(TEXTO FORNECIDO):
^^^^^^^^^^^^^^^^

Li e reli o Pétala de Lamparina. Creio que é um belo livro, que faz uma espécie de balanço da obra anterior e anuncia o que talvez seja uma maneira ou caminho novo. Na primeira parte, deparei com o título do seu último livro, no poema VII. Na página final, deparo com o título dos dois outros. Não encontrei o do primeiro. Se estiver em algum lugar, perdi-o.

Mas não é só isso que me dá idéia de balanço, ponto de mutação. Alguma coisa se move aqui que não me parecia mover-se nos livros anteriores. Ou melhor, não parecia ao menos mover-se com essa pressão que localizo agora sob as palavras, entre uma e outra, ao longo da sucessão dos poemas. Não sei bem o que é. Talvez seja um ultrapassar do laconismo dos livros anteriores que, mesmo sendo inerente ao projeto, acabava por ser muito de época, por solidarizar-se ostensivamente com a poética contemporânea brasileira dos círculos que buscam no Cabral lido pelos concretos o marco zero da poesia moderna.

^^^^^^^^^^^^^^^^

(MATERIAL COLETADO):

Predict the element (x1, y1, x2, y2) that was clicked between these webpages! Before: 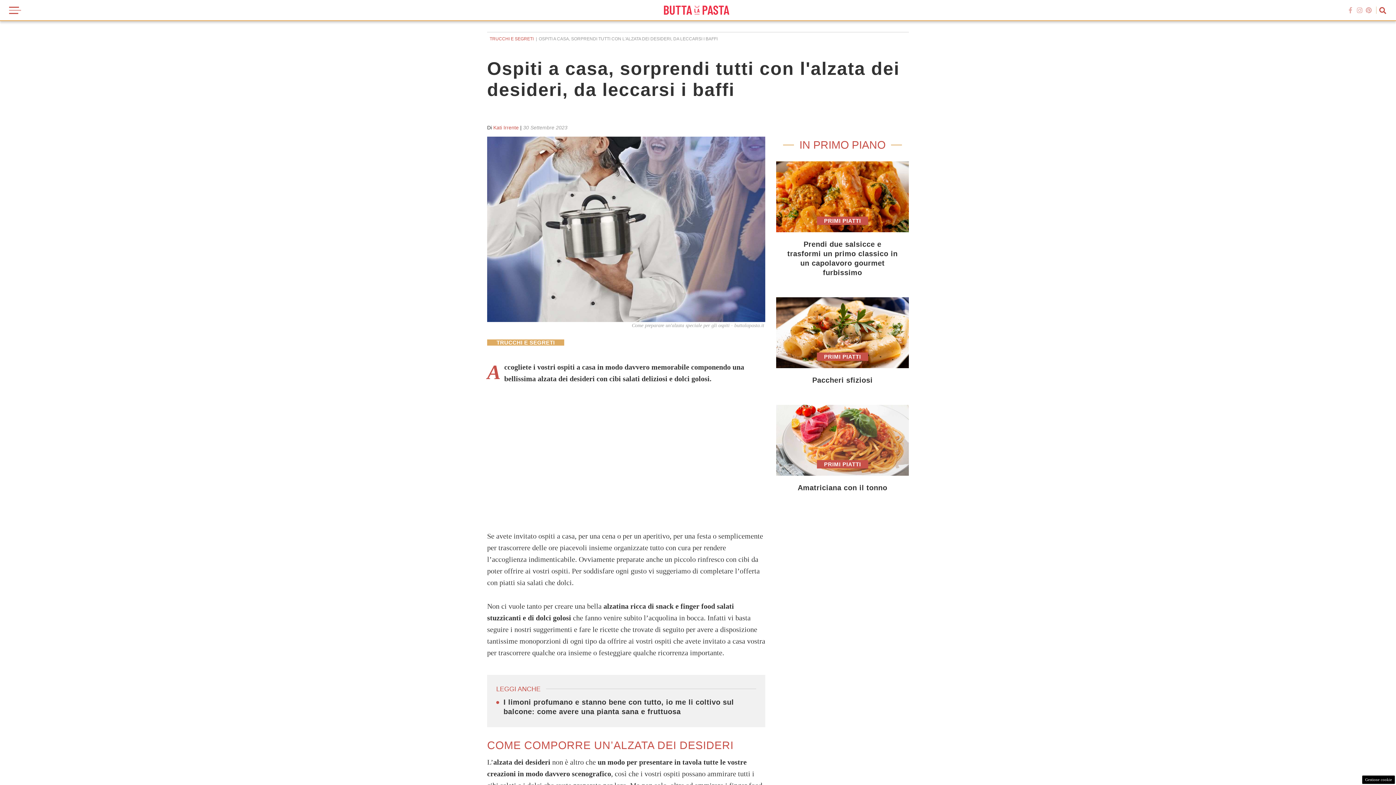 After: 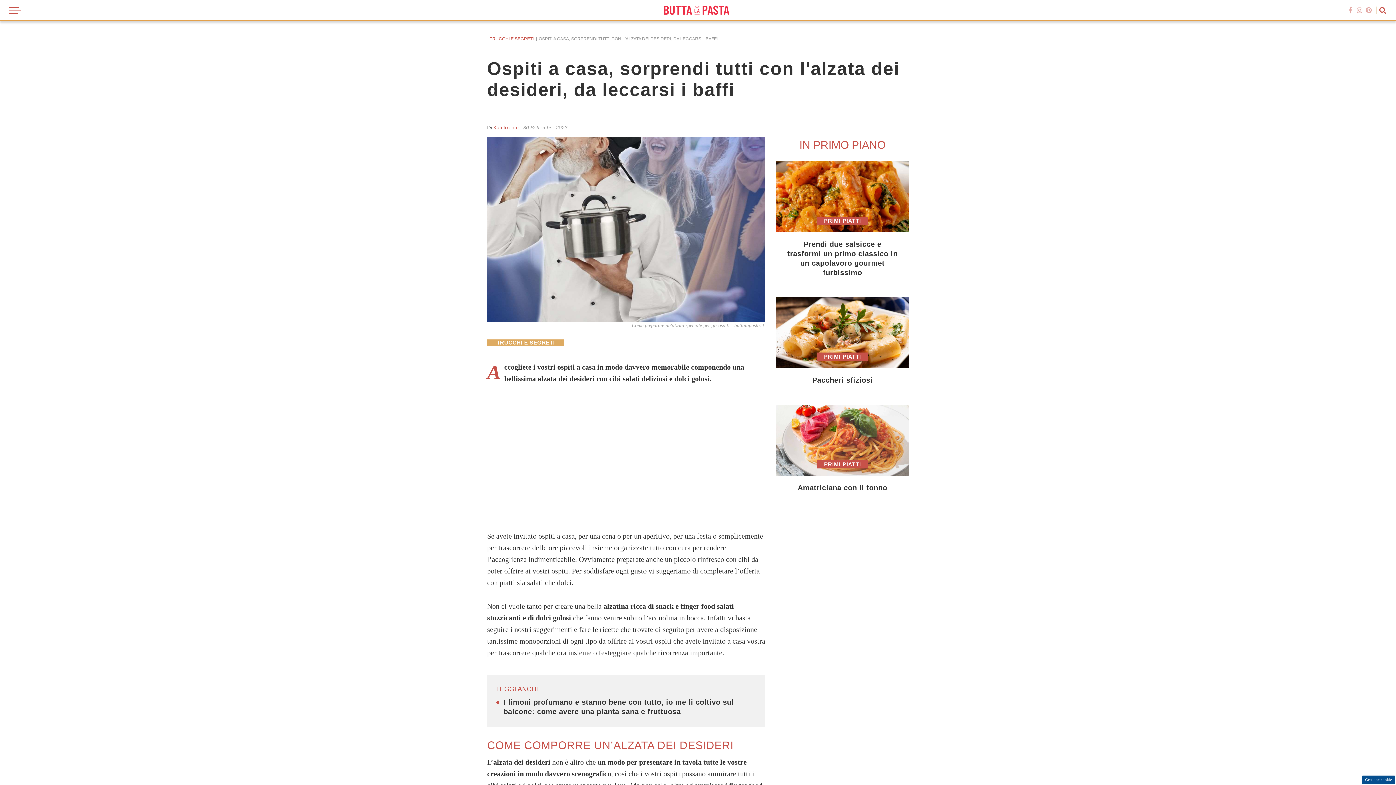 Action: bbox: (1362, 776, 1395, 784) label: Gestione cookie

^^^^^^^^^^^^^^^^

(O QUE FAZER):
a - Reproduza sem alterações o trecho do texto sobre o livro Pétala de Lamparina. Comece nas palavras "Li e reli o" e pare depois de "algum lugar, perdi-o.".
b - Segundo o texto sobre o livro Pétala de Lamparina, em que poema da primeira parte aparece o título do último livro mencionado?

(RESPOSTAS A SEGUIR):
a -
Li e reli o Pétala de Lamparina. Creio que é um belo livro, que faz uma espécie de balanço da obra anterior e anuncia o que talvez seja uma maneira ou caminho novo. Na primeira parte, deparei com o título do seu último livro, no poema VII. Na página final, deparo com o título dos dois outros. Não encontrei o do primeiro. Se estiver em algum lugar, perdi-o.

b - No poema VII.